TASK TO COMPLETE: Your task is to copy the stretch of lines in the records below that begins with the line containing "Click the 11 Nov 13:00 match date" and ends with the line containing "Given: Click the Transactions sidebar icon", exactly as written, with nothing added.

DATA RECORDS:
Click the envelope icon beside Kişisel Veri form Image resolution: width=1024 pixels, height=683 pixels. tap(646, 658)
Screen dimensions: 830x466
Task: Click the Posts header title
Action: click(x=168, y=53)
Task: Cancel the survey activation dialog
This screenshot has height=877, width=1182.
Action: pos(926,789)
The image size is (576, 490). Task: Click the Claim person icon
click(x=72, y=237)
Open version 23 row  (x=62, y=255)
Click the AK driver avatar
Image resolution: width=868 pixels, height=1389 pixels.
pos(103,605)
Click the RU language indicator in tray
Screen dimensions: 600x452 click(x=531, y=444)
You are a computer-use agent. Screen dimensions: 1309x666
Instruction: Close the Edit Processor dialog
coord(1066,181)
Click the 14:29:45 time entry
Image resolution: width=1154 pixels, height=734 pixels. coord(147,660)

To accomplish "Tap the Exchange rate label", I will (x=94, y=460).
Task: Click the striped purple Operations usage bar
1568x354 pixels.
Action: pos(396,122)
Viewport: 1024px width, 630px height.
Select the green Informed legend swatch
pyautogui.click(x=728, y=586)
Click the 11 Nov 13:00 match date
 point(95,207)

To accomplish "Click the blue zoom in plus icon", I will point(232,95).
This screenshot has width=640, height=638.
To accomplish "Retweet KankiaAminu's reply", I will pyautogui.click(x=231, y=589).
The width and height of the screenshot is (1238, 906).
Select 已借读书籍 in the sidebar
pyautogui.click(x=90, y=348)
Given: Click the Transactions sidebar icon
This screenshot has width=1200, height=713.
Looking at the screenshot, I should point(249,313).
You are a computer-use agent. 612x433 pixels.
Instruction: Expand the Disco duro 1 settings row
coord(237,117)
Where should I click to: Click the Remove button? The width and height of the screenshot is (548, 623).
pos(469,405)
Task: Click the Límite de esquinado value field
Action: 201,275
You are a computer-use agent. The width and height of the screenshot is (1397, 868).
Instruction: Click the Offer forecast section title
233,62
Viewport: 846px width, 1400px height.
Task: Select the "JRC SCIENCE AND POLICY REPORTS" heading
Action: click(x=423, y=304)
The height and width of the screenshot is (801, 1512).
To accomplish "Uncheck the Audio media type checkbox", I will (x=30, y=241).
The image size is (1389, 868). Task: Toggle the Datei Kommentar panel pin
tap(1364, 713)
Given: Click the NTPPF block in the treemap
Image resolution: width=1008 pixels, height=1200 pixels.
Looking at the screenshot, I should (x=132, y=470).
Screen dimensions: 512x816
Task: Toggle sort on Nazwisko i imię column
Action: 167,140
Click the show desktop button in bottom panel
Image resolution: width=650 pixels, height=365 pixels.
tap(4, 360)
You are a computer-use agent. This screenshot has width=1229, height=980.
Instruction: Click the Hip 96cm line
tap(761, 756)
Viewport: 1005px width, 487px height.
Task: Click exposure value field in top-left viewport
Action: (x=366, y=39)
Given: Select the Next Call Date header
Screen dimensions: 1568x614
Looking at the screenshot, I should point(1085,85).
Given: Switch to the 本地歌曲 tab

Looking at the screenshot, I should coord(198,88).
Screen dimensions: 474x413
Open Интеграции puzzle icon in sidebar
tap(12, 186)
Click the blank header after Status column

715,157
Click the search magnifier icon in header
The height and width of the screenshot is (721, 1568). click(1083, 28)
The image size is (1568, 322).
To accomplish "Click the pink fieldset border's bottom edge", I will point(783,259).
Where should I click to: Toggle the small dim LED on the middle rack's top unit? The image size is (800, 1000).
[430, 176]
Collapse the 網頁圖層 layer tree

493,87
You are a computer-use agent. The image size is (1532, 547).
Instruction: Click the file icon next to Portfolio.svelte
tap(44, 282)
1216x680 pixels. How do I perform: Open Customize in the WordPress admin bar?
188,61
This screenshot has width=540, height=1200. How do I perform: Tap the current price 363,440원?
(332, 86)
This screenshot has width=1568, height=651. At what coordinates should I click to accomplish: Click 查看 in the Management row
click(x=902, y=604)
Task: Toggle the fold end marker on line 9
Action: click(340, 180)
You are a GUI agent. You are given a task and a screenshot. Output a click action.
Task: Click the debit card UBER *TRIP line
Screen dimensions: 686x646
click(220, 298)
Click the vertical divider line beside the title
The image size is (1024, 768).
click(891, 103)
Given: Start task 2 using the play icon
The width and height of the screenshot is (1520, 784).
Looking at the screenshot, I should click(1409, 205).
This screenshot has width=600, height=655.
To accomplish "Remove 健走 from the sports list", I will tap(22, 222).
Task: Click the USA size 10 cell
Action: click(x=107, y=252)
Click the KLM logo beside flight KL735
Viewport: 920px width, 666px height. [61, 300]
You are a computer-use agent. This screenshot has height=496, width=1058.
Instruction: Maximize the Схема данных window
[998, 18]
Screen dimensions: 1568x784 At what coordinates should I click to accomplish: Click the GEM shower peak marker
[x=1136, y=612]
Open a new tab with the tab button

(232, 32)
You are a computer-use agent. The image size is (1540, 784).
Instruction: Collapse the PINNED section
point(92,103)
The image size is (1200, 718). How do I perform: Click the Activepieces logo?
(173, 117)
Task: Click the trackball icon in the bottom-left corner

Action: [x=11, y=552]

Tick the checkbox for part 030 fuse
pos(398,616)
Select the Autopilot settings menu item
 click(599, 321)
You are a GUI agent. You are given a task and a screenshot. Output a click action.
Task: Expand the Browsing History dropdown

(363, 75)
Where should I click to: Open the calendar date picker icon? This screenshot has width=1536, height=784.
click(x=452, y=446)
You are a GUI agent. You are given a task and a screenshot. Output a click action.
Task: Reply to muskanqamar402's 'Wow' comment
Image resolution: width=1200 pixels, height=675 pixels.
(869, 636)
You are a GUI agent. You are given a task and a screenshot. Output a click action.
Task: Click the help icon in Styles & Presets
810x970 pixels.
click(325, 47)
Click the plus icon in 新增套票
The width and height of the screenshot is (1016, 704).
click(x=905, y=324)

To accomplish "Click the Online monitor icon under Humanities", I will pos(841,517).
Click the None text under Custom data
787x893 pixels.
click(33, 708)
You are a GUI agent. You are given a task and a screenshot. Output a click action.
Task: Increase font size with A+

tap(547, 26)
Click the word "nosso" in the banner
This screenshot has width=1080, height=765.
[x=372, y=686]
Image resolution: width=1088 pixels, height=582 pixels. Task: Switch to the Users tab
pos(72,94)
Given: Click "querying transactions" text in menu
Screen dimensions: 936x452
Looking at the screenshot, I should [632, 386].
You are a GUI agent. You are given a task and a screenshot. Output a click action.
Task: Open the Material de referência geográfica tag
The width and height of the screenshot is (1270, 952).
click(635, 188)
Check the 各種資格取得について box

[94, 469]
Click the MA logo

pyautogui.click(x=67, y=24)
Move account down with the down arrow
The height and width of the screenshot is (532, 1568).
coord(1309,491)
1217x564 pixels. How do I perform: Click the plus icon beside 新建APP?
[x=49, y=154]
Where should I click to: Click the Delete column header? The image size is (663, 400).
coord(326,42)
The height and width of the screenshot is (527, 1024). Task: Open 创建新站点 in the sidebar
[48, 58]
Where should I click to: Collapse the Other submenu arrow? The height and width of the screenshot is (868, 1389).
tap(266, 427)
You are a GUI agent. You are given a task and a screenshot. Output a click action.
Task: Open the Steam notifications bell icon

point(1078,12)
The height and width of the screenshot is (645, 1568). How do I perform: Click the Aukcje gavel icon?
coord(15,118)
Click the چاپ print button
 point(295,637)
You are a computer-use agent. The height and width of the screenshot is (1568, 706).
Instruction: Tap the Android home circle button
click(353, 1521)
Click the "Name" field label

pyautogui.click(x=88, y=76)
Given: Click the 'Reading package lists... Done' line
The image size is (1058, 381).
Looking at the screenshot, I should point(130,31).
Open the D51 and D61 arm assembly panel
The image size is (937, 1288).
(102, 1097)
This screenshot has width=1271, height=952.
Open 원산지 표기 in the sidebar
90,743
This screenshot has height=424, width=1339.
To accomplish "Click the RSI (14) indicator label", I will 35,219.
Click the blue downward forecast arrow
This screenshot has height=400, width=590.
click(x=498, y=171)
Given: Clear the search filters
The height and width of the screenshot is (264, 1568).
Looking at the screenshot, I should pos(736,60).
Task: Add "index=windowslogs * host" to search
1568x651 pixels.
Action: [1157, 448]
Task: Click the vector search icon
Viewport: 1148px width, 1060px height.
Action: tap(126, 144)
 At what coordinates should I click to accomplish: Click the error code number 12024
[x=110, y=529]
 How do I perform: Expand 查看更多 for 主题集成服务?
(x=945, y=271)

RESPONSE AREA:
Click the 11 Nov 13:00 match date
 point(95,207)

To accomplish "Click the blue zoom in plus icon", I will point(232,95).
This screenshot has width=640, height=638.
To accomplish "Retweet KankiaAminu's reply", I will pyautogui.click(x=231, y=589).
The width and height of the screenshot is (1238, 906).
Select 已借读书籍 in the sidebar
pyautogui.click(x=90, y=348)
Given: Click the Transactions sidebar icon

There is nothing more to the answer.